Лицо Нэта налилось кровью, а голос стал похож на рычание:
— Дай-ка я откручу этому ястребу его здоровенный клюв, Тив.
— Черт тебя дери, Нэт, — сказал младший сержант Тив, распрямляясь после осмотра безобразных останков, принадлежавших когда-то милой девушке, — он прав. Она холодная. Она мертва уже несколько часов.
— А может, этот чужеземец забыл здесь что-то и пришел забрать, — с надеждой предположил Нэт.
— Эй, что дает тебе право предположить, будто я замучил и убил эту бедную беззащитную девушку?
— Ничего такого я о нем не знаю, Тив, — сказал высокий худой стражник. — Скажи-ка… Синглас толковал об этом Гансе давеча вечером. Пепел и Угли!.. Уж не ты ли имеешь отношение к смерти Корстика, Ганс?

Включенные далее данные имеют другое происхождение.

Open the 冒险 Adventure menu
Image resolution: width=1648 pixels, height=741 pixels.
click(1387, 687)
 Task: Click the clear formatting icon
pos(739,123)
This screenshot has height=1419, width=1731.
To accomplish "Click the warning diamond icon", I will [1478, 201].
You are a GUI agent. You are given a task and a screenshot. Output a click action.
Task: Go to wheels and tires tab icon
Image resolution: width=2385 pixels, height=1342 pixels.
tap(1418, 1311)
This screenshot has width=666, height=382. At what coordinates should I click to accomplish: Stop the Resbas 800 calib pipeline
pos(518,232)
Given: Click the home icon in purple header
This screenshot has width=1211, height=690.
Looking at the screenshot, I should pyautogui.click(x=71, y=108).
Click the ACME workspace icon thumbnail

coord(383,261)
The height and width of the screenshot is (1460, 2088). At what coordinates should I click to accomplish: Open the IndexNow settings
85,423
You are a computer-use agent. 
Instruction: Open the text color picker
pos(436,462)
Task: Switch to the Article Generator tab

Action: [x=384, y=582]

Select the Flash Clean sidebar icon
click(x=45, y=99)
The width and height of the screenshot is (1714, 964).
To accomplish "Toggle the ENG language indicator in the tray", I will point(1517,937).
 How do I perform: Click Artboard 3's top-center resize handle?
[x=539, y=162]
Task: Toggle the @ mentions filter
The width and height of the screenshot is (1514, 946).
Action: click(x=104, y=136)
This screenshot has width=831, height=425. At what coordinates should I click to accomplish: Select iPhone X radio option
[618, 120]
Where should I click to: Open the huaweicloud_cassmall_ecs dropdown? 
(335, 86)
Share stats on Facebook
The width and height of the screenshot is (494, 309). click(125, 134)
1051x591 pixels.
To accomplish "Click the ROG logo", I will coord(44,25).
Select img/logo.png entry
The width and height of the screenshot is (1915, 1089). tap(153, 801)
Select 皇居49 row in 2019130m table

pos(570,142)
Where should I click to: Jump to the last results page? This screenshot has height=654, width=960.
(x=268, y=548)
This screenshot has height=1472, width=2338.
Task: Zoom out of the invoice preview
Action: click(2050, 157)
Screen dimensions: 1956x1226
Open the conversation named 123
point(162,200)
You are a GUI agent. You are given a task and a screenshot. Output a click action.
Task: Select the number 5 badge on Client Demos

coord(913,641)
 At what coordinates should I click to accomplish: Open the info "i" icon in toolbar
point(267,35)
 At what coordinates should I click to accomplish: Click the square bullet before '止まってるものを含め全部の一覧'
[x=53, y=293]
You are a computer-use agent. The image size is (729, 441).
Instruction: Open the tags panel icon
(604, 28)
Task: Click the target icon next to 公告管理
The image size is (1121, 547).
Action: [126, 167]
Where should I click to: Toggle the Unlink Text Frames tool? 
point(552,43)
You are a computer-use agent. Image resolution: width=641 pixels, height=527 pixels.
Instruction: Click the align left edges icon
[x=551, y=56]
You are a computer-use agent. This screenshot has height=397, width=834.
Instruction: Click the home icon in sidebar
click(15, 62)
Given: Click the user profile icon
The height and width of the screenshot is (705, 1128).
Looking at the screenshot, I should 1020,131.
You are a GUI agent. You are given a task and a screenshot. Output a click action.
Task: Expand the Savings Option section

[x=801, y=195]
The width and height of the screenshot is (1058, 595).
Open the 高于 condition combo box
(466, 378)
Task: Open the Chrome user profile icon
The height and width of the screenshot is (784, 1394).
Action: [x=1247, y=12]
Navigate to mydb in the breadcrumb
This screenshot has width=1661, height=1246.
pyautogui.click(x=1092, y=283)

Проклятие! Аркала обещал сохранить все в тайне! Неужели в этом святопламенном городе обо мне знает каждая собака?
Ганс заупрямился:
— Никогда о таком не слышал. Но теперь-то вы трое знаете, что я не то чудовище, которое вы ищете.
— Может быть, и нет, — медленно проговорил младший сержант, задумчиво оглядывая комнату, — но сам видишь, что тебе так или иначе придется пойти с нами.
— Угу. А как насчет того, чтобы ослабить ремни, прежде чем мои руки почернеют и отвалятся, а? Тив пристально посмотрел на него.
— Не гони лошадей, Ганс. — Он повернулся и помахал рукой. — Нэт, останься здесь и не пускай никого, пока мы не пришлем за ней другую повозку. Арлас, давай-ка отведем его в штаб, и пусть там с ним повозятся.
— Почему, черт возьми, я должен оставаться здесь? — обиженно спросил Нэт.
— Потому что я не хочу, чтобы ты ехал в одной повозке с этим, — мрачно ответил начальник, указывая на арестованного.
Ганс с облегчением покинул комнату, где ужас не был иллюзией. Поскольку Нэт выглядел так, словно был способен сжевать наковальню, не то что Ганса, тот позволил себе невинное озорство, подмигнув здоровяку и послав ему ехидную мальчишескую ухмылку. Лицо Красного перекосилось от ярости, и он сделал было шаг вперед, но младший сержант одернул его, а Ганс вслед за Арласом вышел из комнаты. Тив замыкал шествие. Ганс обнаружил, что спускаться по лестнице со связанными за спиной руками не так уж трудно, если держать спину прямой. Он решил, что это хорошее упражнение для поддержания равновесия.
Когда его погрузили в повозку и отвезли в штаб городской стражи, расположенный в нескольких кварталах от гостиницы, он узнал, что троица Красных появилась столь быстро и была так агрессивна потому, что некто неизвестный письменно донес о том, что на постоялом дворе творится что-то ужасное.
Здесь, в штабе, он сделал еще одно открытие, которое потрясло его настолько, что он долгое время не мог вымолвить ни слова: оказывается, Шедоуспан пробыл под землей не три часа, а двадцать семь.